Fifty-some groups are scheduled, playing music including rock, classical, Celtic, choral, klezmer, children's songs and pop. Musicians new to the event this year include Menlo Park's Ken Brown and his Gypsy jazz combo, playing at 250 University Ave. from 3 to 4:30 p.m.; Matir Manush with Bengali folk music from 3 to 4:30 at 250 University Ave. (inside the plaza); and Mike Annuzzi performing original pop and blues at 530 Ramona St. from 6 to 7:30 p.m.
As for Webb, she is set to play from 6 to 7:30 p.m. at 158 University Ave. with several of her Friday-night jam-session cohorts. They're performing under the name Yard Sale: Three Dollars Each. Webb dreamed up the moniker because you can find anything at a yard sale, and the impromptu band won't plan their song list in advance, she said.
"We'll play some blues, reggae, rock, jazz. It's going to be like all over the lot," she said.
Webb grew up in Kansas and lives in Sunnyvale, but says she feels at home in Palo Alto. She works down the street from Lytton Plaza at the Apple Store, and said she started the jam sessions after the plaza was renovated and felt newly "spacious" and "inviting."
Webb figured the spot needed something artistic, so on Jan. 22 she and a friend showed up and did some a cappella singing. She brought her guitar, but says she's more confident singing, so wondered: Why not let someone else play her instruments? The jams grew from there.
Webb started inviting friends and passersby to join in. She inquired whether she needed permission from the city and was told that the plaza was a free-speech space, she said. At first the jams started at 5 p.m., and then moved to 6 to 10 p.m., and then extended later.

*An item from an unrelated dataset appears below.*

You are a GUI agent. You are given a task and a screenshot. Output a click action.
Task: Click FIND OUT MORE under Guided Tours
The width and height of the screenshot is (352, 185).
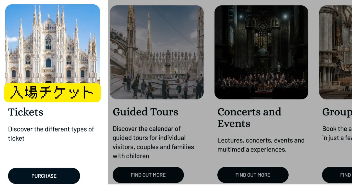(148, 175)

In recent weeks, as many as 20-plus musicians have been out in the wee hours, drawing an audience of college students and other nightbirds, many from the neighboring Pizza My Heart, which stays open late.
One night earlier this month, "it was 2 o'clock and I was trying to shut it down," Webb said. "People were still chanting, 'One more song!'"
Webb says she has no aspirations of a music career, although she does recall a memorable stint in a Wild West-themed show in Kansas with her husband and son a few years back. Her focus is more on building community in downtown Palo Alto.
That's an effort that will also include lots of organic produce: Webb is also the new volunteer manager of the Wednesday-afternoon farmers market at Lytton Plaza.
Info: World Music Day takes place this Sunday, June 20, from 3 to 7:30 p.m., with various musicians performing outdoors throughout downtown Palo Alto. All performances are free. For a complete schedule, go to http://www.pamusicday.org .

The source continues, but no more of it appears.